Data items:
▬▬▬▬▬▬
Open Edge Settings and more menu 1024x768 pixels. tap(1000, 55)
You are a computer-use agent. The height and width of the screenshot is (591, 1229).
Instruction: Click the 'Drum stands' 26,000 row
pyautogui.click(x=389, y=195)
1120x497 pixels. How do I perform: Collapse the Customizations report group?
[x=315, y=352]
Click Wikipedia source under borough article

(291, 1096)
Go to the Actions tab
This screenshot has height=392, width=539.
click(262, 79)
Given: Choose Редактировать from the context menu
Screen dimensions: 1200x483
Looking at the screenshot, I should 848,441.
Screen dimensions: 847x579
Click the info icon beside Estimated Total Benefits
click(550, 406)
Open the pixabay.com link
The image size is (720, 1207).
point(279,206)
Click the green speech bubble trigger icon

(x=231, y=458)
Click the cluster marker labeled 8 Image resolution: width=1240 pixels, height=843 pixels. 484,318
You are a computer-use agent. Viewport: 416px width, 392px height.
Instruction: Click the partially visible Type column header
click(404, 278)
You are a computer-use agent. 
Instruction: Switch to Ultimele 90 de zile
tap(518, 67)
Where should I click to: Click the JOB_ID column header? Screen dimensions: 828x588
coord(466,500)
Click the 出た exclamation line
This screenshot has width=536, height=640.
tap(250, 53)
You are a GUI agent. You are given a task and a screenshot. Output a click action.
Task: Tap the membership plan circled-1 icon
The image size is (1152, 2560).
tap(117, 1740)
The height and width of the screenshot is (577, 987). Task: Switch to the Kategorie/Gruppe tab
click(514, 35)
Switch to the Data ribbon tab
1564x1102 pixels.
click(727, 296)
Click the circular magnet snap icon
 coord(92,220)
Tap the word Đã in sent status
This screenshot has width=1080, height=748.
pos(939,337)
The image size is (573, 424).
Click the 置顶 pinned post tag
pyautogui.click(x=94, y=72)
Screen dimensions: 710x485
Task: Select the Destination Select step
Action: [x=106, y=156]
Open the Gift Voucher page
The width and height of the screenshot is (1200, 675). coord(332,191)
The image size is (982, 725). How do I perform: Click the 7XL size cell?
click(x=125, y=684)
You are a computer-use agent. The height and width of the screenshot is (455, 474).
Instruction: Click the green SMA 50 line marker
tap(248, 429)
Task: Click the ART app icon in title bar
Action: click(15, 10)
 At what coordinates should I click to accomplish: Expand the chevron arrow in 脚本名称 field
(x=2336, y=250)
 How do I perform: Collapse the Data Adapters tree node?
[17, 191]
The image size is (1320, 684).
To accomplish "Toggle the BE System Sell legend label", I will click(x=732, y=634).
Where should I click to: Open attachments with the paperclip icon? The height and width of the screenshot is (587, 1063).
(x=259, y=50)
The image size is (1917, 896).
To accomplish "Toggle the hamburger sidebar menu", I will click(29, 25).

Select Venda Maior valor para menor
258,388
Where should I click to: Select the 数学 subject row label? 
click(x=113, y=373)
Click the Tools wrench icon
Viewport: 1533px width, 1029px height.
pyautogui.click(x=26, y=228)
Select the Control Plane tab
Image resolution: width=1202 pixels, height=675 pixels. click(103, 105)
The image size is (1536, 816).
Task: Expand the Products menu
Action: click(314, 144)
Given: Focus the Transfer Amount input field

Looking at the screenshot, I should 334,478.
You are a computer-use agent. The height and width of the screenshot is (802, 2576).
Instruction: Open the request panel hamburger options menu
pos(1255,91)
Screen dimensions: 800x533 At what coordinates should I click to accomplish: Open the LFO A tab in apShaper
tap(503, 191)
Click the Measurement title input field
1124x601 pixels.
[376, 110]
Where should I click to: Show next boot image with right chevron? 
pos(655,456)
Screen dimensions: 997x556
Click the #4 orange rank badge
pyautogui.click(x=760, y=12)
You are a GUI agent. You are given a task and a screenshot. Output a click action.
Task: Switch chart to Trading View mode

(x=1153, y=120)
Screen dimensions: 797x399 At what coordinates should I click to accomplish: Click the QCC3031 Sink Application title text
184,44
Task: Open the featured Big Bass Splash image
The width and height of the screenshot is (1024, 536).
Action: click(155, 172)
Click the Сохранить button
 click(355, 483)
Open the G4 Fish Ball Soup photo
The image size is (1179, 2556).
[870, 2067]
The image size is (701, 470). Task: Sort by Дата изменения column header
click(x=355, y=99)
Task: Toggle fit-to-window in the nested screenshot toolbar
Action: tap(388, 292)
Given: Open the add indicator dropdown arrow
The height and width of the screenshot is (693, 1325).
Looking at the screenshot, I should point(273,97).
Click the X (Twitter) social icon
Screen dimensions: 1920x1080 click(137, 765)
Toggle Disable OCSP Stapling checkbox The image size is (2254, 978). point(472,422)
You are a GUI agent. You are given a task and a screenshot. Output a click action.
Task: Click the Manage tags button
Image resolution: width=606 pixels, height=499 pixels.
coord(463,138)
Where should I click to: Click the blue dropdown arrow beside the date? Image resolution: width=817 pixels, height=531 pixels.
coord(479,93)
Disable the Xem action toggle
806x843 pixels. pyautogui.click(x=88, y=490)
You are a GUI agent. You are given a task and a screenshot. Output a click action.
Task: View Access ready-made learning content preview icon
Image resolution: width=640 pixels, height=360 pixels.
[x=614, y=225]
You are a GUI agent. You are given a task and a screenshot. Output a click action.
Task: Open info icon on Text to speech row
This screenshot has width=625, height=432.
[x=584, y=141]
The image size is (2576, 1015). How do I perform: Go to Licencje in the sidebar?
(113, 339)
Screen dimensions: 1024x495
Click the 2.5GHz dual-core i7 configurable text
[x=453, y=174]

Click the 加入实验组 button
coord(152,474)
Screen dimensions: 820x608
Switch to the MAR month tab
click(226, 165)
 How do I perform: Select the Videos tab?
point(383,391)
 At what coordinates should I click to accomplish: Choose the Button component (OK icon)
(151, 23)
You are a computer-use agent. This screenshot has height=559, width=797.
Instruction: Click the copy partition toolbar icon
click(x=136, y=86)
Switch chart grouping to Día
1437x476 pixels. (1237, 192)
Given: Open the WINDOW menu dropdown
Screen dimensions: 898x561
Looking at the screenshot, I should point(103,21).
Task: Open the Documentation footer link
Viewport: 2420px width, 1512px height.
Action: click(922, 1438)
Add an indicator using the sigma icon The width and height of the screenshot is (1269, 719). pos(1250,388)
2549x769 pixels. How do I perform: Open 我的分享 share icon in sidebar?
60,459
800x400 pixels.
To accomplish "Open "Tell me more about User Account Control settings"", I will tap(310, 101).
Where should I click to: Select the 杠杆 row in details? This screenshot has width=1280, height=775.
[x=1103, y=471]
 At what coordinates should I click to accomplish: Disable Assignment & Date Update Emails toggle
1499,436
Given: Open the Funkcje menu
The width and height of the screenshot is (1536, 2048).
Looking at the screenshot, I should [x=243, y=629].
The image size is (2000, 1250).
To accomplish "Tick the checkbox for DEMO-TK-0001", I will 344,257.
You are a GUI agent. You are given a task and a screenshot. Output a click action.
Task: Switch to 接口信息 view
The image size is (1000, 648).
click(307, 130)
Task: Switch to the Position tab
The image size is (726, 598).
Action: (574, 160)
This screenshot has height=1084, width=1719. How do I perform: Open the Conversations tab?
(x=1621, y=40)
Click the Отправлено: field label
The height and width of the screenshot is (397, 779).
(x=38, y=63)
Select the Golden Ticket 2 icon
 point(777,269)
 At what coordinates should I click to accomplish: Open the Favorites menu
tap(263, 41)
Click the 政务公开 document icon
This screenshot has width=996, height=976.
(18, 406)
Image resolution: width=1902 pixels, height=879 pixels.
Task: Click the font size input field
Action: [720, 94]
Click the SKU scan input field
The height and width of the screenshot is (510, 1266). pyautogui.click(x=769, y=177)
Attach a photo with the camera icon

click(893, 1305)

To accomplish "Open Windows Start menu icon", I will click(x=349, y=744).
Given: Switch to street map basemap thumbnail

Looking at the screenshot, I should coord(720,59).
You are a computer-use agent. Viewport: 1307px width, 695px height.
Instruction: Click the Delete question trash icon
▬▬▬▬▬▬
EXERCISE BRIEF
Some lines above hold the word "will". Copy all of them.

TASK RESPONSE
To accomplish "Toggle the BE System Sell legend label", I will click(x=732, y=634).
To accomplish "Toggle the hamburger sidebar menu", I will click(29, 25).
To accomplish "Open "Tell me more about User Account Control settings"", I will tap(310, 101).
To accomplish "Tick the checkbox for DEMO-TK-0001", I will 344,257.
To accomplish "Open Windows Start menu icon", I will click(x=349, y=744).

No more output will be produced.